Auto-Generate Product Listing Images with Price Badges and Branding

7 min read Image Generation

The Problem with Product Images at Scale

You have 500 products. Each one needs a listing image for your storefront — product photo, price tag, brand logo, maybe a “SALE” badge when it’s on discount. Your designer creates a beautiful Figma template. Then someone has to manually export 500 images. Every price change means re-exporting. Every new product means opening Figma again.

Some teams try to solve this with HTML/CSS rendered in a headless browser. That works until you need pixel-perfect typography, consistent cross-platform rendering, and sub-second generation times. Headless Chrome is slow, memory-hungry, and notoriously inconsistent with font rendering across environments.

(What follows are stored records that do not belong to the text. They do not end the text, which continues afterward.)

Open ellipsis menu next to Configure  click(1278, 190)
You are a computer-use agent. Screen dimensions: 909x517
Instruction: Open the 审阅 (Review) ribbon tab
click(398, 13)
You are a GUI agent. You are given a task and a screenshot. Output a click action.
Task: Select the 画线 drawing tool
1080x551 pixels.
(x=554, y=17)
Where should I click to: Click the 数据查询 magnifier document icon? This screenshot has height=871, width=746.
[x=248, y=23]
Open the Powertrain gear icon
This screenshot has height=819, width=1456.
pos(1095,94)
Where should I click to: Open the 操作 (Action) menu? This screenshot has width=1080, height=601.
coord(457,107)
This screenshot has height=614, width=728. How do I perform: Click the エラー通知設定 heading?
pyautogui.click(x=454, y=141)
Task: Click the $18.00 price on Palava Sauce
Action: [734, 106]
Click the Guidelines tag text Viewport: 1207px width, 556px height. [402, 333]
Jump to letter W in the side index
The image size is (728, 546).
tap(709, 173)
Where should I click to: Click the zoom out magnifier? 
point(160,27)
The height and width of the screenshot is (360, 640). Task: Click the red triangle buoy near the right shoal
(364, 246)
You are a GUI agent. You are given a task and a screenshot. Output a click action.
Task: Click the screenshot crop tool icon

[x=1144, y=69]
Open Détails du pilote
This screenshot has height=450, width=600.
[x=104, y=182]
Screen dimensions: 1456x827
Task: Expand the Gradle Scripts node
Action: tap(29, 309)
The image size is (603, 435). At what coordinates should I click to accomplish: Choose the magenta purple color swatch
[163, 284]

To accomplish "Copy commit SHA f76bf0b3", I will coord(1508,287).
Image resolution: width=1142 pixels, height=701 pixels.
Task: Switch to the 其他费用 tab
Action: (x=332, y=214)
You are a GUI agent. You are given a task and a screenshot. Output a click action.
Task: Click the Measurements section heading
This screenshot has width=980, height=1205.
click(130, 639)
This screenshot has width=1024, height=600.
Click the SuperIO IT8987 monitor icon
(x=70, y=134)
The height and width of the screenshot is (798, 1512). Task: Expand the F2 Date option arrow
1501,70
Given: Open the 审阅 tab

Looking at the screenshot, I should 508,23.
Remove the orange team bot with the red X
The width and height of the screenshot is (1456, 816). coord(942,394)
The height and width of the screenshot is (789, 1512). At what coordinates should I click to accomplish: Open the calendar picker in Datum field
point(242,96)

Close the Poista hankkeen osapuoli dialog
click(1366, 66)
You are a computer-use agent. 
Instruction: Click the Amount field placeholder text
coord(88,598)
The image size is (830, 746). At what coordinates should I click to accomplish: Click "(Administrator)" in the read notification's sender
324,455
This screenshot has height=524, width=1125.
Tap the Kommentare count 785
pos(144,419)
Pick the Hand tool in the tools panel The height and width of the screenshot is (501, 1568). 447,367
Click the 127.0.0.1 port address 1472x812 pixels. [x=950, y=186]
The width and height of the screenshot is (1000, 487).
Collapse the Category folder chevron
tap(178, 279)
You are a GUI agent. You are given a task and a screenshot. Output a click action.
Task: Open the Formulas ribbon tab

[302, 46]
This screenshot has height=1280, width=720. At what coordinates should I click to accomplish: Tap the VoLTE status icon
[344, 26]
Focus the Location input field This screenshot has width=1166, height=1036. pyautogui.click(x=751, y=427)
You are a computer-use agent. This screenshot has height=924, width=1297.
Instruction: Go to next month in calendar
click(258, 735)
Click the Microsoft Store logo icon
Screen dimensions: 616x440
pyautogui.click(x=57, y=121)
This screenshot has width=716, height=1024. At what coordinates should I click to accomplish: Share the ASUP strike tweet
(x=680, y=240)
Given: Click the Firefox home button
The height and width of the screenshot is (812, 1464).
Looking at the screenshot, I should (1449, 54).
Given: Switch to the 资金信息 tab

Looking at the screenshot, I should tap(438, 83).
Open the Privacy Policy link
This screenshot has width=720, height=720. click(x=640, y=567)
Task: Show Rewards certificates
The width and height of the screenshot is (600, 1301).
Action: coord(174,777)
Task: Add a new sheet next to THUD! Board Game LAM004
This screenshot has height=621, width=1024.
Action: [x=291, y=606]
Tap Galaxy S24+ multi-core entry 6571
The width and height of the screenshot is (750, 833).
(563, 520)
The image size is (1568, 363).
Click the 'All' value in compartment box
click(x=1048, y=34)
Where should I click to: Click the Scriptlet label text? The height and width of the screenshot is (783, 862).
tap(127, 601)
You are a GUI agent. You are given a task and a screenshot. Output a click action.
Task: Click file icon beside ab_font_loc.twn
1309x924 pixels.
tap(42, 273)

The Image Generation API generates product listing images from a JSON template. Define your layout once — product photo, price badge, brand elements — and generate thousands of variants by swapping the dynamic data.

Anatomy of a Product Listing Image

A typical product listing image has five visual elements:

  • A background — solid color or subtle gradient
  • The product photo — cropped to fit consistently
  • A price badge — colored rectangle with price text
  • A brand watermark — logo in the corner
  • Optional status text — “SALE”, “NEW”, “SOLD OUT”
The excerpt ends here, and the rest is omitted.